目的 A: 本文の書き手が、「映像」と「動画」の意味の違いを僕たちが意識しないのは当然だと述べている理由を説明してください。

### 本文

僕は何も考えずに使っているし、誰もそんなことを気にしない。一方で、以前から「映像」という言葉がある。この二つの言葉の意味の違いを僕たちは意識することがない。それは当然で、利用者にとって重要なのは言葉の定義ではなくて、それがどのような価値をもたらしてくれるサービスであるかだからだ。
『テラスハウス』を以下のシチュエーションで観た場合、映像と動画、どちらになるかを答えてください。
①スマートフォンのNetflixアプリで観た場合
②地上波のテレビで観た場合
③クロームキャスト等を使ってNetflixをテレビで観た場合
僕も考えに考えて、①を動画、②と③を映像と分類した。が、著者の赤石ガクトによるとこれらは全て映像に分類される。なぜか。詳細は本書を読んでみてほしいが、簡単な違いを僕がまとめてみたいと思う。

######
### データ抜粋

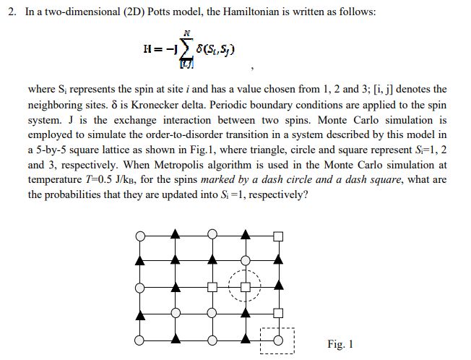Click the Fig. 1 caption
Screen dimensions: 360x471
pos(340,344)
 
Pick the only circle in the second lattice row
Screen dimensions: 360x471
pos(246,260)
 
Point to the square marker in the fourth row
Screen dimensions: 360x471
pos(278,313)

######
### データ抜粋

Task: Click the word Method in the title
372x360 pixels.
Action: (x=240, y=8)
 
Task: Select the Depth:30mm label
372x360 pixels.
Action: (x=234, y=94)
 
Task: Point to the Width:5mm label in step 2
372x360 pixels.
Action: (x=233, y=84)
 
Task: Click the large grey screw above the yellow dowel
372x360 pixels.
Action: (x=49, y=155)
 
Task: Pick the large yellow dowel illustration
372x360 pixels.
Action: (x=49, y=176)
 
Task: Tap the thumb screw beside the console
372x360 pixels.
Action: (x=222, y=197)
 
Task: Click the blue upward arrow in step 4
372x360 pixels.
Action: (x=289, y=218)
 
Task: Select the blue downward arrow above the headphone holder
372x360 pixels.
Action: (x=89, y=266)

######

目的 B: エントリの中から「arrow」という文字列を含む行をすべて探し出し、そのまま書き写してください。大文字と小文字は区別します。

最終回答 A: 利用者にとって重要なのは言葉の定義ではなく、それがどのような価値をもたらしてくれるサービスであるかだからです。

最終回答 B:
Task: Click the blue upward arrow in step 4
Task: Select the blue downward arrow above the headphone holder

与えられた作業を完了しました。